▶ **Selected text**:
=======

The text-align: justify style is always specified with the text-justify style.

Example

This example shows a distributed paragraph.


<P style='text-align: justify; text-justify: distribute-all-lines'>Hello world</P>

Kashida

In right-to-left language versions of Microsoft Word, the amount of Kashida (special elongation characters used around or inside Arabic words) can be specified as a percentage of the space available for a line of text. The text-kashida style attribute specifies the Kashida for a paragraph. If the style is not specified or if 0% is specified, the low Kashida is used. The 10% value corresponds to medium Kashida, and 20% corresponds to high.

Example

In the following example, a justified paragraph is set to medium Kashida.


<P style='text-align: justify; text-kashida: 10%'>Paragraph text...</P>

Vertical font alignment

Font alignment specifies how characters of different font sizes or from different character sets are aligned vertically relative to each other in a paragraph. The vertical-align style attribute is used to specify the vertical positions in which two characters can be aligned. If the style is not specified or if baseline is specified, the default alignment is at the baseline.

Microsoft Word can also automatically align the characters. The mso-vertical-align-alt: auto style is specified for automatic vertical alignment. If the layout is horizontal, the vertical-align: baseline style is specified, but if the layout is vertical, vertical-align: middle is specified.

=======

▶ **Directions**:
1) Answer these questions about the text on Word paragraph styles, one line each:
(a) Which style is always specified along with text-align: justify?
(b) Which text-kashida percentage corresponds to high Kashida?
(c) Which style is specified for automatic vertical alignment?
2) Write the next part of the text on Word paragraph styles, picking up after its final sentence.

▶ **Information shown**:
=======

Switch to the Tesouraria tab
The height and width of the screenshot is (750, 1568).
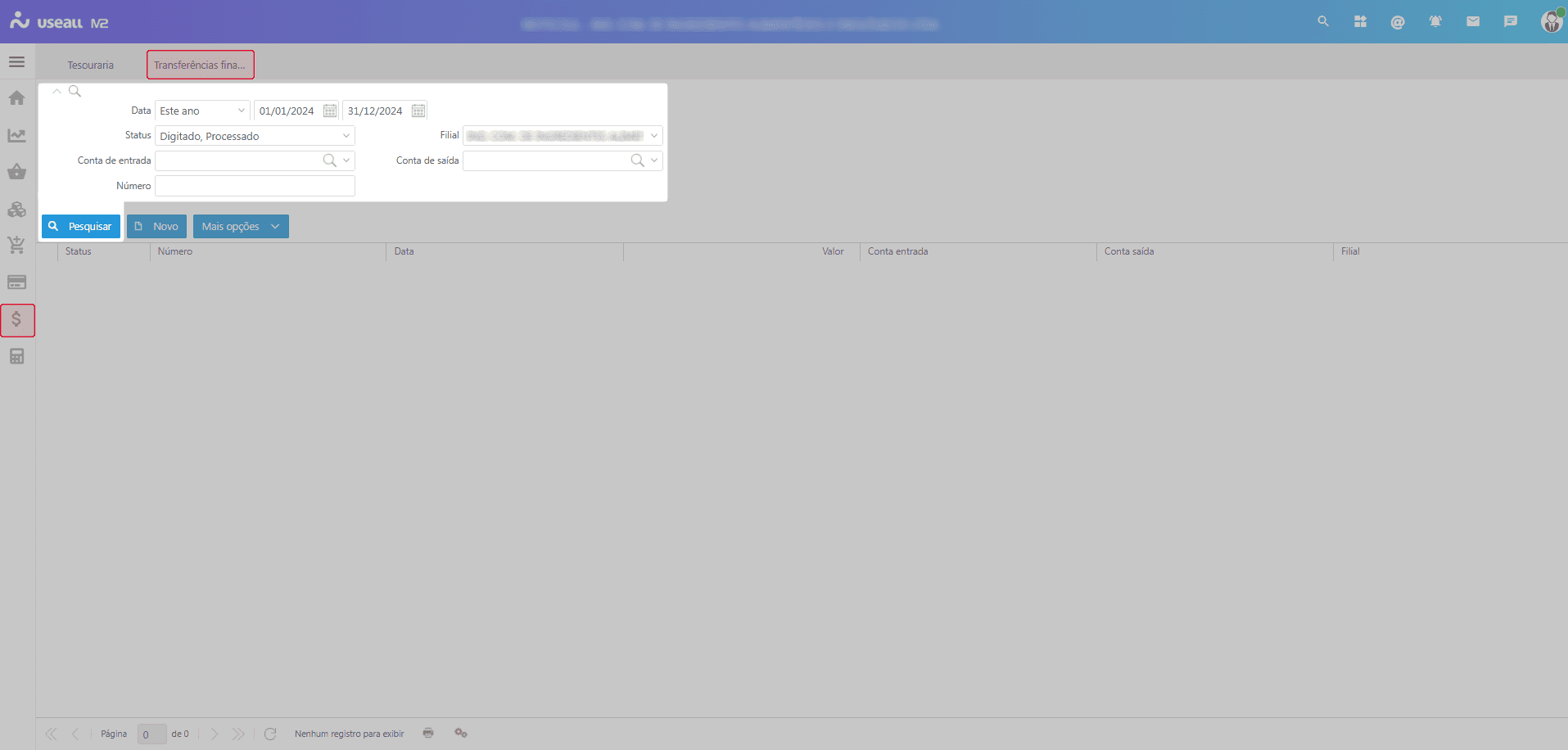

=======

▶ **Final answers**:
1)
(a) text-justify
(b) 20%
(c) mso-vertical-align-alt: auto

2)
The example below shows the alignment positions of a Latin and an East Asian font.

Examples

In this example, the paragraph is aligned at the top.


<P style='vertical-align: top'>...</P>

In the next example, the vertical alignment of a horizontal section is auto.


<P style='vertical-align: baseline; mso-vertical-align-alt: auto'>...</P>

Indented first lines

In Microsoft Word, the size of the first line indentation is expressed in character units and depends on the size of the first character in a paragraph.

The mso-char-indent, mso-char-indent-count, and mso-char-indent-size style attributes are used to specify the indentation. mso-char-indent-count specifies the number of character units. The default is 0 (zero). mso-char-indent-size specifies the size of a single character unit in points, and mso-char-indent is a shorthand form of the other two. The text-indent style is also specified for all the indentation to be displayed in a Web browser.

Example

This example shows a paragraph having a character unit indentation equal to two 12-point characters.


<P style='text-indent: 24pt; mso-char-indent: 2 12pt'>
This is a paragraph with a character indent on the first line.</P>

Kumimoji and Warichu

Kumimoji is a type of East Asian language character formatting that can be applied to at least 2, but no more than 5, characters and that makes the characters smaller to fit in the space of one character. Also, the characters appear to be centered.

Warichu is a type of East Asian character formatting that can be applied to any number of characters. It makes them smaller so that they fit into two lines of text that have a combined height equal to the height of the surrounding text. Each Warichu line contains exactly half of the characters.

The text-combine style attribute is used to specify both types of formatting. If this style is not specified or if none is specified, neither Kumimoji nor Warichu are used. The constant letters specifies that Kumimoji is used, and lines specifies that Warichu is used.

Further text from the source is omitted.